#### [Document extract]
— Begin —
Strong sample outliers

Strong sample outliers are those which are very different from the others, these are seen as far outside the Hotelling’s T ellipse (Figure 2) and with high values when you sum the total distance from origin across all components (Figure 3), these samples have high leverage and skew the model with their contribution to variance.

Outliers in study samples are common, owing for example, to the presence of strong drug or dietary related signals. If LTR samples are strong outliers this is not a concern, as they may have a significantly different composition to the study samples, similarly SR samples may be overly weighted with very high concentration metabolites in one or more study sample, so may also be located away from the origin.

It would be expected here for all LTR and all SR samples to have roughly the same total distance from origin (although the two groups may be different from each other), as above, any deviation from this should be investigated.

DmodX sample outliers

DmodX (also called distance to model) is a measure of how well each sample fits the model itself. Unlike the strong sample outliers, outliers in DmodX (Figure 4) do not skew the model, but are simply not well represented by the model.

The interpretation of the DmodX plot is exactly as for the strong sample outliers though, with any deviation from a consistent value for all SR or LTR samples worthy of further investigation.

The PCA loadings represent the weight of each original feature in forming the new PCA variables (scores). Thus there is a set of loadings (with values corresponding to each original feature) for each component in the model. The loadings can be plotted as for the scores, in pairs, however for improved interpretation here the loadings are plotted for each component separately. For LC-MS data, this takes the form of an ion map with points coloured by the model loadings (Figure 5A); for NMR data a standard (the median) spectrum, with each point coloured by it’s relative contribution to that particular component (Figure 5B); and for targeted datasets points corresponding to each named feature (Figure 5C).

These plots are useful in showing the regions of the spectrum with the most variance, and, by comparison with the scores plots (Figures 2 and 9-11) useful in determining any relationship to analytical sources (for example, variance in QC samples or association with specific analytical parameters).

Distributions of analytical parameters

Distributions of the sample metadata (in this case relating to recorded analytical parameters) are plotted in Figure 6 (in this example for the DEVSET LC-MS dataset).

Figure 6. Histograms of metadata distributions (plotted for fields with non-uniform values only).

This allows the user to check if the behaviour of each parameter is as expected.

Heatmap of potential associations between analytical parameters and the main sources of variance

Potential associations between the principal components and any analytical parameters is tested by calculating either the correlation (for continuous data) or a Kruskal-Wallis test (for categorical data) between each parameter and the PCA scores for each component. The returned values are displayed in Figures 7 and 8, for continuous and categorical data respectively.

Figure 7. Heatmap of correlation to PCA scores for suitable metadata fields.
— End —
#### [Records of locating words and elements]
— Begin —
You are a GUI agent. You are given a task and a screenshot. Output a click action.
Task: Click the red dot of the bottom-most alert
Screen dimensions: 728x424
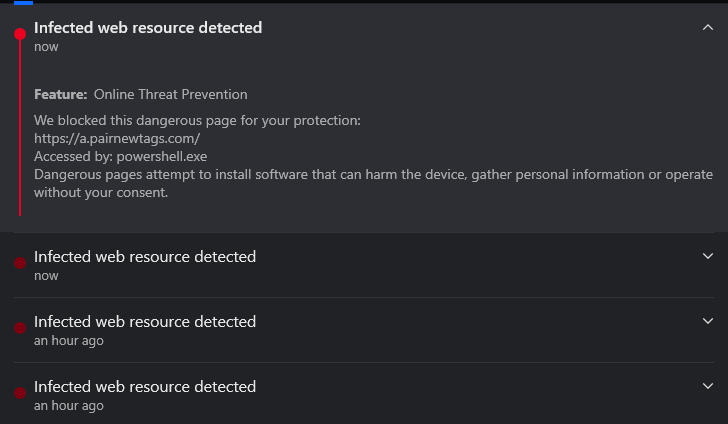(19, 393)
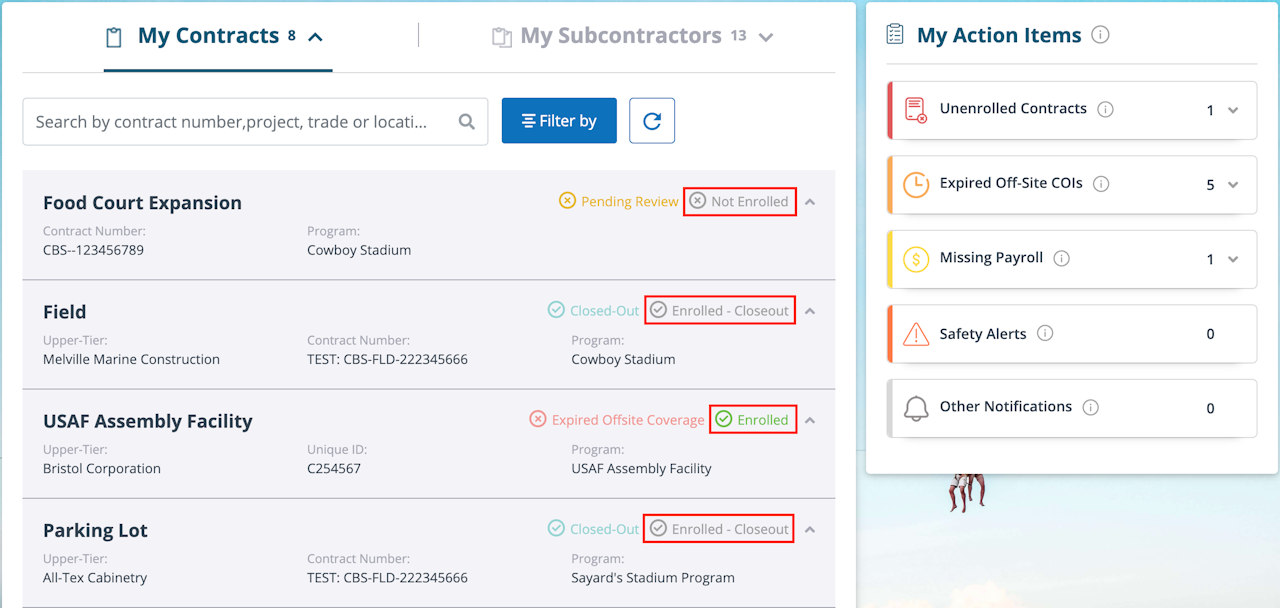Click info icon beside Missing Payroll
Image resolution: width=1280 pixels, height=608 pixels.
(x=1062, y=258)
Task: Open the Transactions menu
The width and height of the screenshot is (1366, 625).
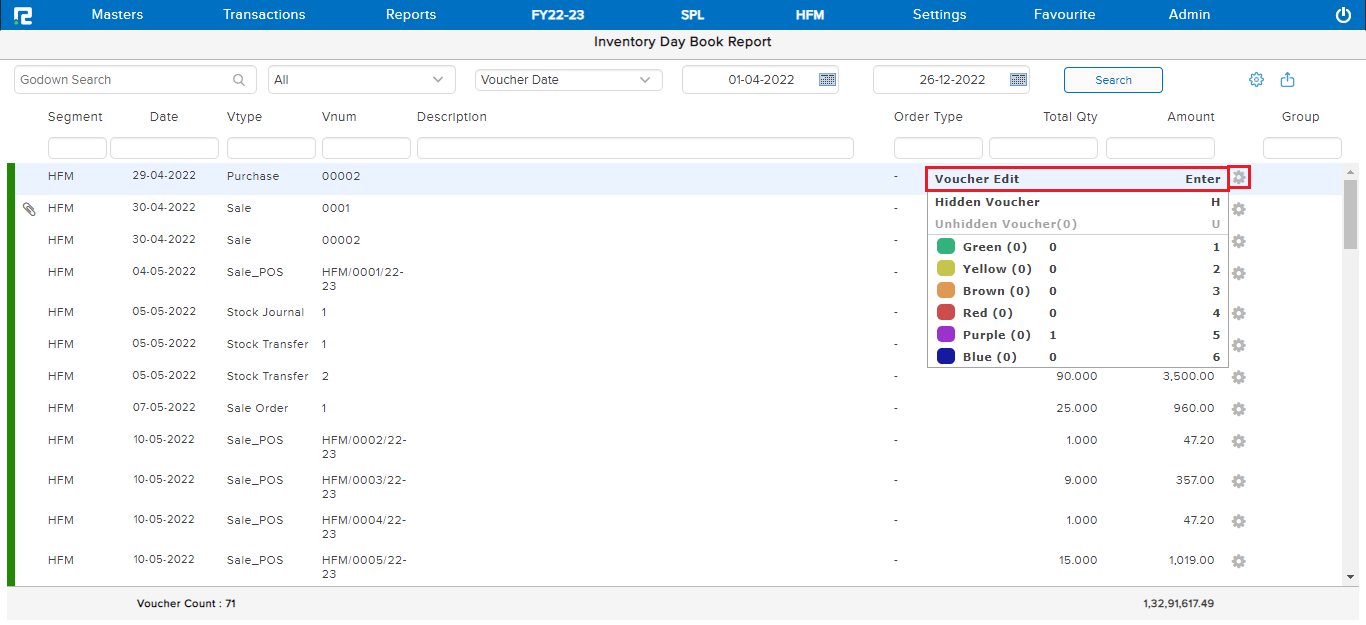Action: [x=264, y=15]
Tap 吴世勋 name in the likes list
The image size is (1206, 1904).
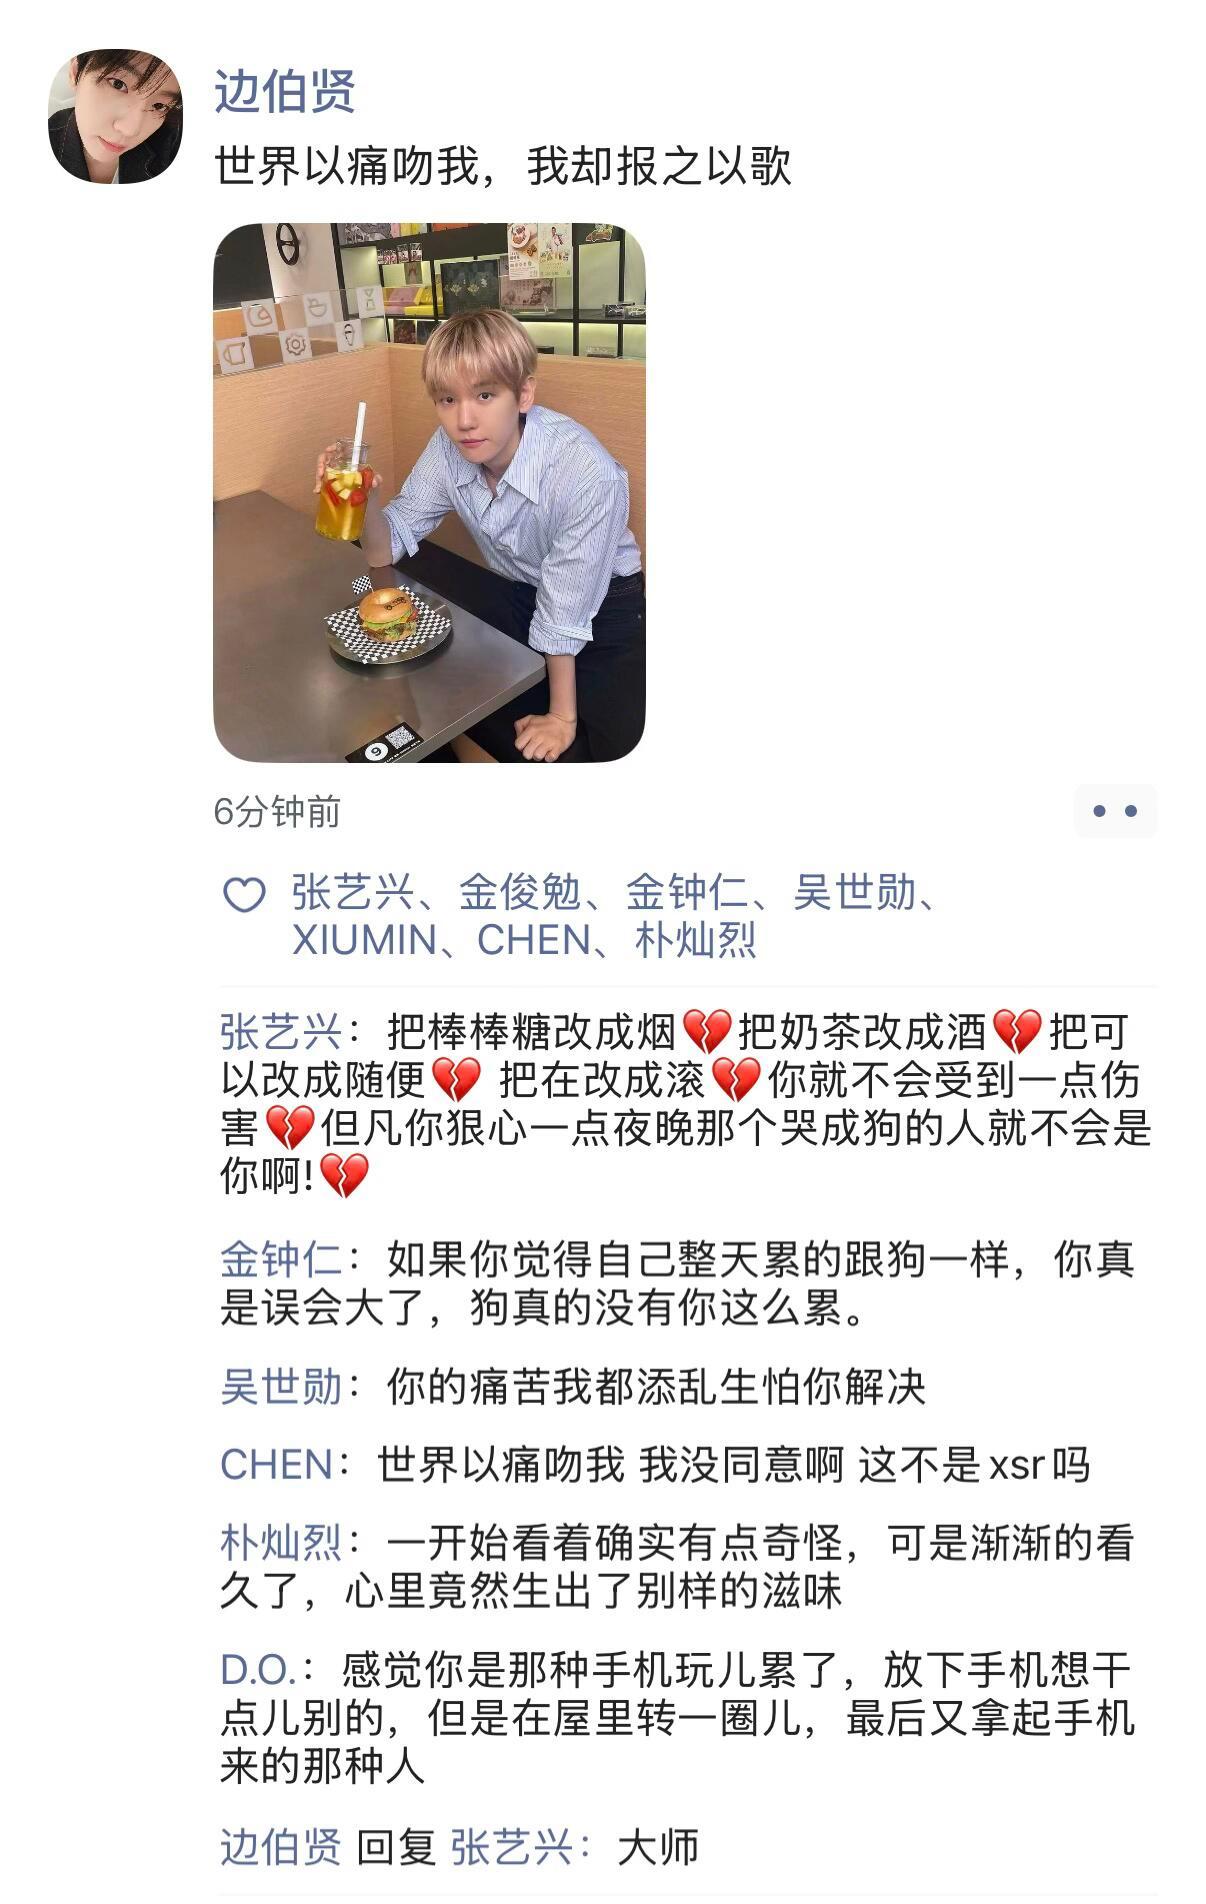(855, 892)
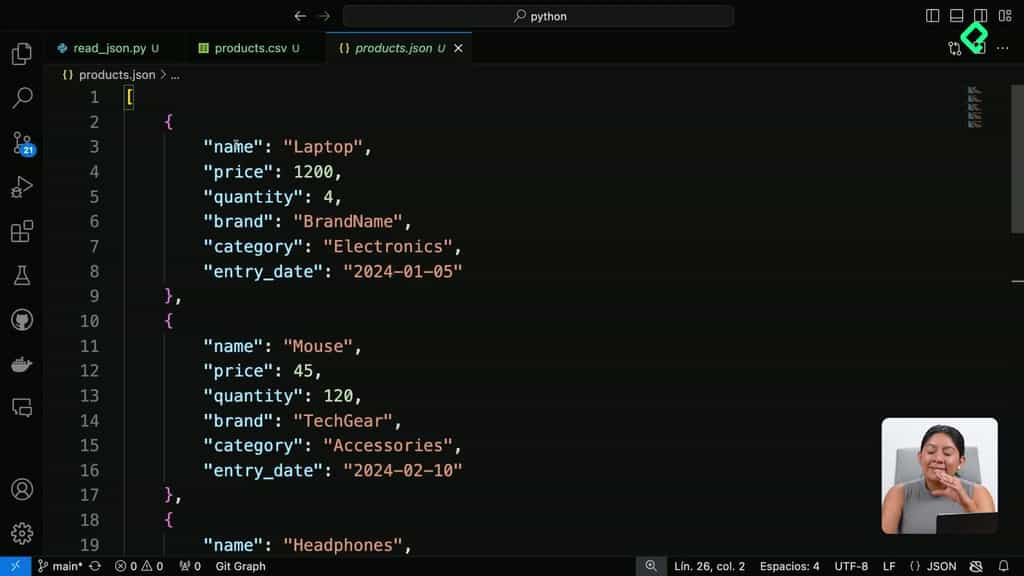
— End —
#### [Requests]
(1) Rewrite the rows of the locating records, starting at the line that contains "Task: Open the Transactions menu" and ending at the last row, as a two-column CSV with the columns request and answer. Put each request's text and its answer in one quoted field each, replace line breaks with spaces, and leave the pictures out.
(2) Extend the passage on PCA outliers and analytical parameters, beginning after its last sentence.
The passage on PCA outliers and analytical parameters and the rows have no connection to each other.

#### [Solved tasks]
(1)
request,answer
"Task: Open the Transactions menu The width and height of the screenshot is (1366, 625).","Action: [x=264, y=15]"
"Tap 吴世勋 name in the likes list The image size is (1206, 1904).","(855, 892)"

(2)
These allow a quick assessment of whether any of the largest sources of variance in a dataset may have analytical sources. By default, any significant associations (correlation > 0.3 or Kruskal-Wallis p-value < 0.05) are plotted (see below), these default values can be amended by setting the “r_threshold” or “kw_threshold” when calling ‘multivariateReport’.

Scores plots coloured by analytical parameters with potential association

Additionally for any fields where the correlation or p-value (respectively) exceed the threshold (default thresholds r_threshold=0.3, kw_threshold=0.05) the PCA scores plots are generated with sample points coloured according to their values for the flagged analytical parameter (in this case Run Order):

Figure 9. PCA scores plots coloured by metadata (significance by correlation).

This allows quick identification and assessment of any analytical or pre-processing issues, and the subsequent action required depends on the analytical parameter flagged, for example, in this case batch and run-order correction would need to be applied, as there is a strong association with run order in PC3.

Further options

As for the main reports (see Quality Assessment Reports), there are a number of different options which can be specified by the user if required, some examples of which include:

# To save as html documents with static images to a specified location ('saveDir'):
saveDir = '/path to save outputs'
nPYc.reports.multivariateReport(dataset, PCAmodel, destinationPath=saveDir)

# To report on only those samples and features not set to be masked from the dataset, NOTE, PCAmodel must be generated with the same exlusion set:
PCAmodel = nPYc.multivariate.exploratoryAnalysisPCA(dataset, scaling=1, withExclusions=True)
nPYc.reports.multivariateReport(dataset, PCAmodel, withExclusions=True)

# To plot scores plots coloured by any analytical parameter with a correlation exceeding 0.4 (default value=0.3, see Figure 9 above):
nPYc.reports.multivariateReport(dataset, PCAmodel, r_threshold=0.4)


Full function parameters (which may be of interest to advanced users) are as follows:

class nPYc.reports.multivariateReport

PCA based analysis of a dataset. A PCA model is generated for the data object, then potential associations between the scores and any sample metadata determined by correlation (continuous data) or a Kruskal-Wallis test (categorical data).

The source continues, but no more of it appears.